[WORKING DATA]
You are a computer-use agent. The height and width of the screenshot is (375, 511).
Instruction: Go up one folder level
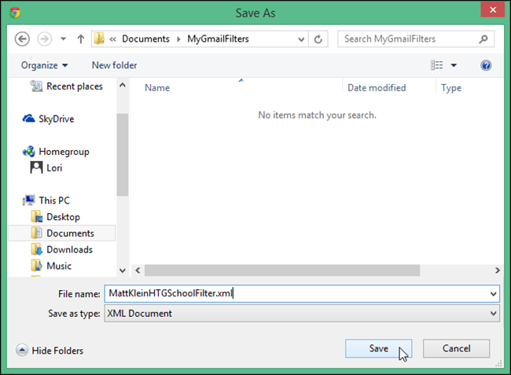coord(81,39)
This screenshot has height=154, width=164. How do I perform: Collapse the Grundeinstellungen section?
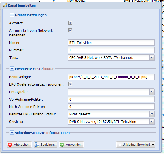click(x=12, y=15)
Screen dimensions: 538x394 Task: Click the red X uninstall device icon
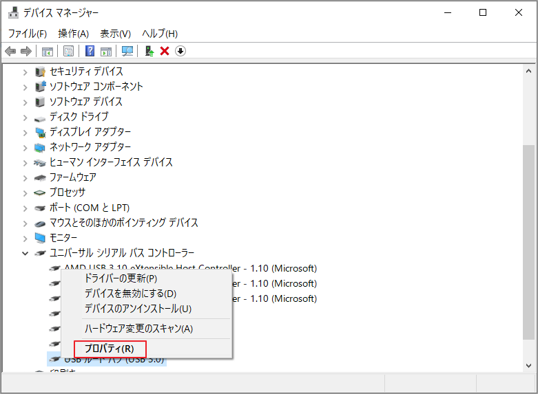click(x=165, y=51)
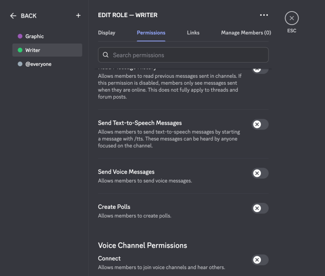Click the green Writer role dot
Screen dimensions: 325x276
(x=20, y=50)
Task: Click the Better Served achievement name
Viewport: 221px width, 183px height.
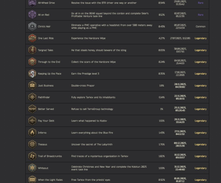Action: point(46,109)
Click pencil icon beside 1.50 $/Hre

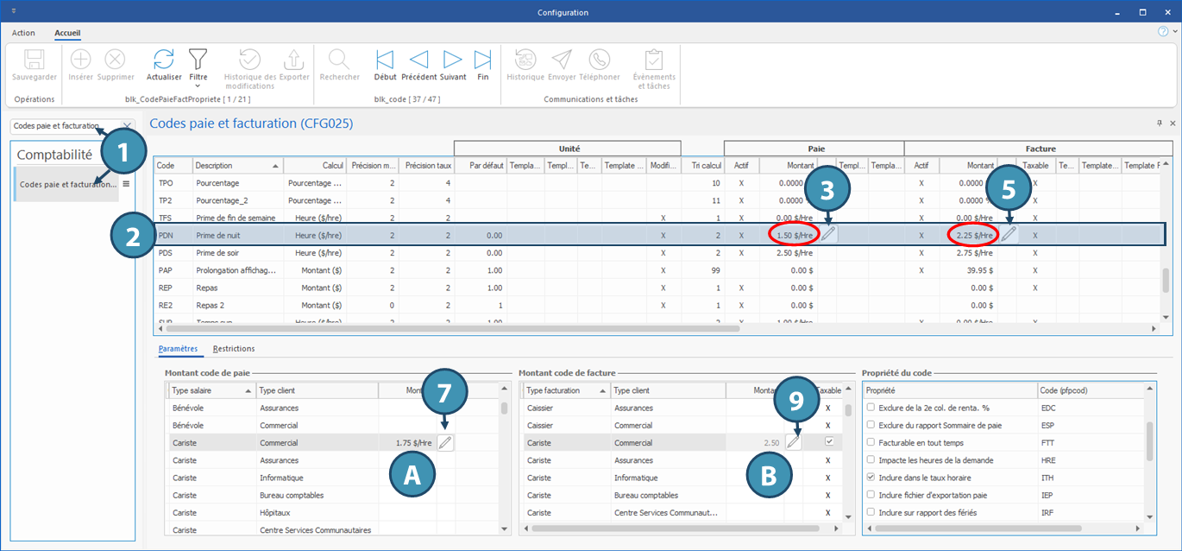pyautogui.click(x=827, y=234)
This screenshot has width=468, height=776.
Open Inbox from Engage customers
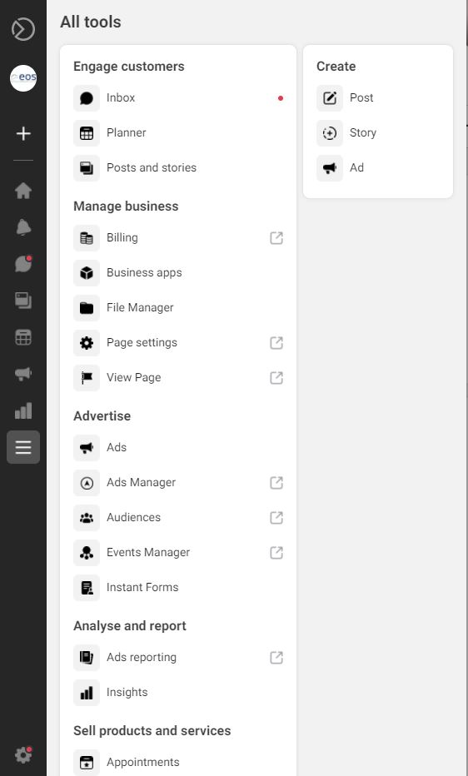[x=178, y=98]
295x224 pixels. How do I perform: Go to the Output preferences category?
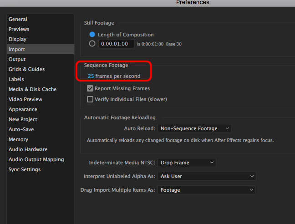pyautogui.click(x=17, y=59)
[/WORKING DATA]
DIRECTIONS FOR THIS TASK
Pictures excluded, set down all the entries exactly.

RESPONSE BOX
You are a computer-use agent. The height and width of the screenshot is (375, 511).
Instruction: Go up one folder level
coord(81,39)
This screenshot has height=154, width=164. How do I perform: Collapse the Grundeinstellungen section?
click(x=12, y=15)
Screen dimensions: 538x394 Task: Click the red X uninstall device icon
click(x=165, y=51)
Click the green Writer role dot
Screen dimensions: 325x276
(x=20, y=50)
Task: Click the Better Served achievement name
Viewport: 221px width, 183px height.
Action: point(46,109)
Click pencil icon beside 1.50 $/Hre

pyautogui.click(x=827, y=234)
This screenshot has width=468, height=776.
Open Inbox from Engage customers
[x=178, y=98]
295x224 pixels. How do I perform: Go to the Output preferences category?
pyautogui.click(x=17, y=59)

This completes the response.